## About this exercise
The answer must be every record below, reproduced exactly.

Saved data entries:
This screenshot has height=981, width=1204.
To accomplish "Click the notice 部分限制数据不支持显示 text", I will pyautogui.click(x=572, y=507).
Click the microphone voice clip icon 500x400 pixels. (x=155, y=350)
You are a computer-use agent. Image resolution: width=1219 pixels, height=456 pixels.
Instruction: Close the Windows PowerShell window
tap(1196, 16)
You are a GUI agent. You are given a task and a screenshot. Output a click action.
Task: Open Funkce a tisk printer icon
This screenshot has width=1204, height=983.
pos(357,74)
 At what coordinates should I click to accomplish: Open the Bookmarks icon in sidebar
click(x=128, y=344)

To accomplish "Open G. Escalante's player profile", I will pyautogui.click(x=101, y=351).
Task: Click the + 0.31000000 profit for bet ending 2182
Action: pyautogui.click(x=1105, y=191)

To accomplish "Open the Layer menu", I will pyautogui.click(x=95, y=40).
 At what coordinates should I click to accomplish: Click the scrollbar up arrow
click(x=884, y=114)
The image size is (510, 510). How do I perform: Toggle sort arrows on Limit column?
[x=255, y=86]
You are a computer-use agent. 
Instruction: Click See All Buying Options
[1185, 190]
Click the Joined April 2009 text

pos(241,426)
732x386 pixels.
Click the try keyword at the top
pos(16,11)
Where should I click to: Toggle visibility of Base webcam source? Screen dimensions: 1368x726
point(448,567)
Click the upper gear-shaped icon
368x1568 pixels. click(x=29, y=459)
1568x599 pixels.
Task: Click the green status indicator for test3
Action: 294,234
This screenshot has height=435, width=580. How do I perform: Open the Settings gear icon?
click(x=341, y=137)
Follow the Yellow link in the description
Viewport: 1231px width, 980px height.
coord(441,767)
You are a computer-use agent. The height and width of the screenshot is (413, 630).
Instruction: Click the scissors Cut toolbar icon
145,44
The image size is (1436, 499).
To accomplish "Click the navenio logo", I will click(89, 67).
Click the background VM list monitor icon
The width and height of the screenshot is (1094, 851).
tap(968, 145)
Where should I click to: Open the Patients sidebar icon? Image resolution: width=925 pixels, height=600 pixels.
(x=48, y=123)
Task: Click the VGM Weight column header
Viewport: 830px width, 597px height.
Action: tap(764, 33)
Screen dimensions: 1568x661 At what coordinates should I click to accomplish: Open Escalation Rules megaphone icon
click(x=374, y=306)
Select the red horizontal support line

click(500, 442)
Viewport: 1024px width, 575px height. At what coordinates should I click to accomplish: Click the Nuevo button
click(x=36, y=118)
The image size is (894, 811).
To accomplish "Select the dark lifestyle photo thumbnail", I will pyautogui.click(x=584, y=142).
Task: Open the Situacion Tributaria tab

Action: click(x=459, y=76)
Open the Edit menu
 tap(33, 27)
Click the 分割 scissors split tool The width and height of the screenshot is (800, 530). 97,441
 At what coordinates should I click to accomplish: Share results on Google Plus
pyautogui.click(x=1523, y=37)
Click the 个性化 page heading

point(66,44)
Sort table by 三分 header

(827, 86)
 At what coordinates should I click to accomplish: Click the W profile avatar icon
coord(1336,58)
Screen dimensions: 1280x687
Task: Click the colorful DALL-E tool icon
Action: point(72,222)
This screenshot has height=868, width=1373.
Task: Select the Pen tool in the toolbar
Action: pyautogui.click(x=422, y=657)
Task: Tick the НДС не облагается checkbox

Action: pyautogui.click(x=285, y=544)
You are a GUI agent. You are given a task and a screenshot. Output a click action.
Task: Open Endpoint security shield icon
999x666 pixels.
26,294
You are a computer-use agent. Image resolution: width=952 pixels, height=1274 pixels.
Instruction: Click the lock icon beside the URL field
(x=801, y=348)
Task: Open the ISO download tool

## Task result
This screenshot has height=981, width=1204.
To accomplish "Click the notice 部分限制数据不支持显示 text", I will pyautogui.click(x=572, y=507).
Click the microphone voice clip icon 500x400 pixels. (x=155, y=350)
You are a computer-use agent. Image resolution: width=1219 pixels, height=456 pixels.
Instruction: Close the Windows PowerShell window
tap(1196, 16)
You are a GUI agent. You are given a task and a screenshot. Output a click action.
Task: Open Funkce a tisk printer icon
This screenshot has width=1204, height=983.
pos(357,74)
 At what coordinates should I click to accomplish: Open the Bookmarks icon in sidebar
click(x=128, y=344)

To accomplish "Open G. Escalante's player profile", I will pyautogui.click(x=101, y=351).
Task: Click the + 0.31000000 profit for bet ending 2182
Action: pyautogui.click(x=1105, y=191)

To accomplish "Open the Layer menu", I will pyautogui.click(x=95, y=40).
 At what coordinates should I click to accomplish: Click the scrollbar up arrow
click(x=884, y=114)
The image size is (510, 510). How do I perform: Toggle sort arrows on Limit column?
[x=255, y=86]
You are a computer-use agent. 
Instruction: Click See All Buying Options
[1185, 190]
Click the Joined April 2009 text

pos(241,426)
732x386 pixels.
Click the try keyword at the top
pos(16,11)
Where should I click to: Toggle visibility of Base webcam source? Screen dimensions: 1368x726
point(448,567)
Click the upper gear-shaped icon
368x1568 pixels. click(x=29, y=459)
1568x599 pixels.
Task: Click the green status indicator for test3
Action: 294,234
This screenshot has height=435, width=580. How do I perform: Open the Settings gear icon?
click(x=341, y=137)
Follow the Yellow link in the description
Viewport: 1231px width, 980px height.
coord(441,767)
You are a computer-use agent. The height and width of the screenshot is (413, 630).
Instruction: Click the scissors Cut toolbar icon
145,44
The image size is (1436, 499).
To accomplish "Click the navenio logo", I will click(89, 67).
Click the background VM list monitor icon
The width and height of the screenshot is (1094, 851).
tap(968, 145)
Where should I click to: Open the Patients sidebar icon? Image resolution: width=925 pixels, height=600 pixels.
(x=48, y=123)
Task: Click the VGM Weight column header
Viewport: 830px width, 597px height.
Action: tap(764, 33)
Screen dimensions: 1568x661 At what coordinates should I click to accomplish: Open Escalation Rules megaphone icon
click(x=374, y=306)
Select the red horizontal support line

click(500, 442)
Viewport: 1024px width, 575px height. At what coordinates should I click to accomplish: Click the Nuevo button
click(x=36, y=118)
The image size is (894, 811).
To accomplish "Select the dark lifestyle photo thumbnail", I will pyautogui.click(x=584, y=142).
Task: Open the Situacion Tributaria tab

Action: click(x=459, y=76)
Open the Edit menu
 tap(33, 27)
Click the 分割 scissors split tool The width and height of the screenshot is (800, 530). 97,441
 At what coordinates should I click to accomplish: Share results on Google Plus
pyautogui.click(x=1523, y=37)
Click the 个性化 page heading

point(66,44)
Sort table by 三分 header

(827, 86)
 At what coordinates should I click to accomplish: Click the W profile avatar icon
coord(1336,58)
Screen dimensions: 1280x687
Task: Click the colorful DALL-E tool icon
Action: point(72,222)
This screenshot has height=868, width=1373.
Task: Select the Pen tool in the toolbar
Action: pyautogui.click(x=422, y=657)
Task: Tick the НДС не облагается checkbox

Action: pyautogui.click(x=285, y=544)
You are a GUI agent. You are given a task and a screenshot. Output a click action.
Task: Open Endpoint security shield icon
999x666 pixels.
26,294
You are a computer-use agent. Image resolution: width=952 pixels, height=1274 pixels.
Instruction: Click the lock icon beside the URL field
(x=801, y=348)
Task: Open the ISO download tool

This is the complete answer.